1. Clarity and justification of in silico pipeline decisions: We appreciate that the authors made the Github repository for Fung-AI readily available, however we had difficulty locating the referenced Supporting Text containing additional details regarding the model architecture and training procedures. While we do not have extensive expertise in generative deep learning methods, we found several aspects of the computational workflow difficult to fully understand from the main text alone. We believe that making the Supporting Text more readily accessible through Biorxiv and expanding on decision rationale within the text would greatly improve a broader scientific audience’s understanding.

   • Additional details regarding the choice of a 0.5 probability threshold for prioritizing antifungal peptide candidates would be helpful. Based on the classifier score distributions shown in Figure 2 and as described in the text, many generated peptides appear concentrated towards the tails of the distribution. Could the use of a higher threshold further enrich potential candidates with high antifungal properties, despite reducing the pool of candidates downstream?

   • The rationale for choosing each of the three classifiers in the pipeline is only inferable from the legend of Figure 2 and the Methods section of the pre-print, making the main narrative difficult to follow. We would suggest briefly describing each classifier in the main text and including what distinguishes them from one another and why a multi-classifier approach was chosen.

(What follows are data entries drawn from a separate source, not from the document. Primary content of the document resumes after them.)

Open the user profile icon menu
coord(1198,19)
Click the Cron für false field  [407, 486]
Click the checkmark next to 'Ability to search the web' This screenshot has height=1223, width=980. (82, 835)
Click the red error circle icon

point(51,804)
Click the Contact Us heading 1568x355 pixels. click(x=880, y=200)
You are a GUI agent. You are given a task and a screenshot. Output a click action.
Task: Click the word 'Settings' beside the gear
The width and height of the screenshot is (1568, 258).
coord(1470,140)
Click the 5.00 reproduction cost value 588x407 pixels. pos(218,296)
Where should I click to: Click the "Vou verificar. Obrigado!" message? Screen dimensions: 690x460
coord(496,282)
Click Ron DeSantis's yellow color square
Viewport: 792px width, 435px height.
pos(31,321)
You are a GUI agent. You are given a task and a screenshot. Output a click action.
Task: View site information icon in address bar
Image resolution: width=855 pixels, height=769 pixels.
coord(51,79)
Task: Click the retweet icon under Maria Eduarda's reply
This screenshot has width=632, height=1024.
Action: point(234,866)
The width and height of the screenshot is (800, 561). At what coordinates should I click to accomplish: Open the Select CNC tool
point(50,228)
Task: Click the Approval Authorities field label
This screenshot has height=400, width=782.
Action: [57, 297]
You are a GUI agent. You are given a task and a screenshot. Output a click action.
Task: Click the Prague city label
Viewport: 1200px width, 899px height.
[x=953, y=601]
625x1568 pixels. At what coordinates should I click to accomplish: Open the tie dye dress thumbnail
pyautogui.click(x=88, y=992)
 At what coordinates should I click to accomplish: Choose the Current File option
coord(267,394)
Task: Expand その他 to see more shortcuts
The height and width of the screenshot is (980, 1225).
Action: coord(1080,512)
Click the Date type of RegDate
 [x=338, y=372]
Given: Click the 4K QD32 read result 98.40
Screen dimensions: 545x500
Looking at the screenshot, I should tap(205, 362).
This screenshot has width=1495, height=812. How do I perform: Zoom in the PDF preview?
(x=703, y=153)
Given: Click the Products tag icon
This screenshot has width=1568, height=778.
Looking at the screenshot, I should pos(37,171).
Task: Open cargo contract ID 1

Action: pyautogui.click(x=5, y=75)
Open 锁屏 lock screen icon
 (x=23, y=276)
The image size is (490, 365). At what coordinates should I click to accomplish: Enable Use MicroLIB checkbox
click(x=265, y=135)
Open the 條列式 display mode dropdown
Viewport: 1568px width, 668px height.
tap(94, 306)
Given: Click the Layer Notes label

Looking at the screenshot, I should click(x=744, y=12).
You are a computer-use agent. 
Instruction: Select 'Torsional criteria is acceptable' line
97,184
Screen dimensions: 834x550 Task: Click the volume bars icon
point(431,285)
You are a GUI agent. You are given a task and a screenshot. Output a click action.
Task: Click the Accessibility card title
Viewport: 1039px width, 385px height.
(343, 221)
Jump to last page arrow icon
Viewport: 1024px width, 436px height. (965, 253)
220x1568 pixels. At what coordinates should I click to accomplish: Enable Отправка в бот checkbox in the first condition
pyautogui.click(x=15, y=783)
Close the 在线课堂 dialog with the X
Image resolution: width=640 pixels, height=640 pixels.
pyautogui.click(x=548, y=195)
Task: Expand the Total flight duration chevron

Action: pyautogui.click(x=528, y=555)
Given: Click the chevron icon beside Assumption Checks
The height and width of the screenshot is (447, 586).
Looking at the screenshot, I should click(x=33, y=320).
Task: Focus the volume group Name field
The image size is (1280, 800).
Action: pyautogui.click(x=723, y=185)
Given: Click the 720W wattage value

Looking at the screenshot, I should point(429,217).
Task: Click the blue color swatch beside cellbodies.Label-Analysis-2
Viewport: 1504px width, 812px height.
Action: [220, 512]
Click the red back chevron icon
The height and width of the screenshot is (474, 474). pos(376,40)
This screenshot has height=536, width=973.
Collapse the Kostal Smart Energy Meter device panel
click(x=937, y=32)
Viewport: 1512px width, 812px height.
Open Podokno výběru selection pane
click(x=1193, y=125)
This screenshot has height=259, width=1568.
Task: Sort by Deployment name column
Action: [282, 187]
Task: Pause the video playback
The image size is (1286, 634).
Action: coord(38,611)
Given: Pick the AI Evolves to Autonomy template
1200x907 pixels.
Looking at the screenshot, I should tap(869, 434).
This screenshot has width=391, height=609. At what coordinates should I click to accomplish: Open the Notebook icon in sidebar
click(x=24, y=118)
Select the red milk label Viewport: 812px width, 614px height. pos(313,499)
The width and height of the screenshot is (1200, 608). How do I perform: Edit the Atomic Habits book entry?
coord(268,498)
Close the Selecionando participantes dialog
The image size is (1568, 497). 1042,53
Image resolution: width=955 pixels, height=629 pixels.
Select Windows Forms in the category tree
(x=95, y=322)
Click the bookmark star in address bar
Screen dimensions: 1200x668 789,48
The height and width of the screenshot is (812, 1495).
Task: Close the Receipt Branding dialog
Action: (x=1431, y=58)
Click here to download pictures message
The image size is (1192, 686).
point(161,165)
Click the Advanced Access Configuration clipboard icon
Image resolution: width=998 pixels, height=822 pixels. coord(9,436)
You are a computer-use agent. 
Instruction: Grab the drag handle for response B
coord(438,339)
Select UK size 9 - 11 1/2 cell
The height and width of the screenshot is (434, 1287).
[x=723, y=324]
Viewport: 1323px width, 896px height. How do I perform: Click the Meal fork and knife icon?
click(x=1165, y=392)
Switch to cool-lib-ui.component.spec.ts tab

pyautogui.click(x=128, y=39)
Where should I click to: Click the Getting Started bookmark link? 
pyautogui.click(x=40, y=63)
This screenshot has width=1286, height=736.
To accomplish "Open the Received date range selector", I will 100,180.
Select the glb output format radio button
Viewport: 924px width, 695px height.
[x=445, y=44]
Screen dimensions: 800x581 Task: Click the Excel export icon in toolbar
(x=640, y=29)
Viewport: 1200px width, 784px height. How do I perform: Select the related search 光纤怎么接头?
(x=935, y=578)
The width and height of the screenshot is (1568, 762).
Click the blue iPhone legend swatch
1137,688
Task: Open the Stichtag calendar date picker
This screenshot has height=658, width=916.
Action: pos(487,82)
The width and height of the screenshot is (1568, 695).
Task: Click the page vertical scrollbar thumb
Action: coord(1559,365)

   • We would appreciate it if the authors could further discuss their reasoning for the down-selection criteria used in the Fung-AI pipeline. As described, the restriction of peptide length to 10-35 amino acids and filtering for positively charged, hydrophobic residues appear to bias the outputs toward canonical AMP properties. It would be helpful to hear the authors’ thoughts on how these constraints may shape the diversity and novelty of generated candidates, and whether less stringent filtering criteria could allow the model to explore a broader antifungal peptide design space.

   • Clarification on why the down-selection criteria was not integrated into the criteria for the discriminator in the GAN framework. This would provide a learning signal to the generator to not generate what would be down-selected anyway enabling more viable candidates to be generated.

1. Unreported data from initial validation screen: The authors state that MICs were measured for the five initially down-selected peptides, but no data is presented of the four peptides that did not advance to the second phase of testing. Additionally, Peptide 48 is described in the text as the strongest antifungal candidate with limited cytotoxicity, yet it does not appear to be included in the representative well-plate images provided. Including these experimental results would improve transparency regarding the down-selection process and help create a more cohesive narrative connecting the pipeline’s novel peptide generation with the downstream experimental validation.

2. Potential challenges at high peptide concentrations: Several of the reported MIC values occur at relatively high peptide concentrations. We were curious whether the authors considered the possibility that some observed effects could partially reflect nonspecific perturbations to the media or a broader physiochemical stress effect rather than antifungal-specific biological activity alone. Additional discussion regarding how these possibilities were accounted for or interpreted would further help contextualize the reported MIC results.

3. Future directions rationale: The authors suggest that newer generative approaches such as diffusion models could be explored as alternatives to the GAN-based pipeline but provide no explanation as to why these methods would be expected to improve upon the current approach. Given that this is presented as one of the future directions, we suggest including a brief discussion of the specific limitations of GANs that diffusion models would address in this specific scenario.

Competing interests

The authors declare that they have no competing interests.

Use of Artificial Intelligence (AI)

The authors declare that they did not use generative AI to come up with new ideas for their review.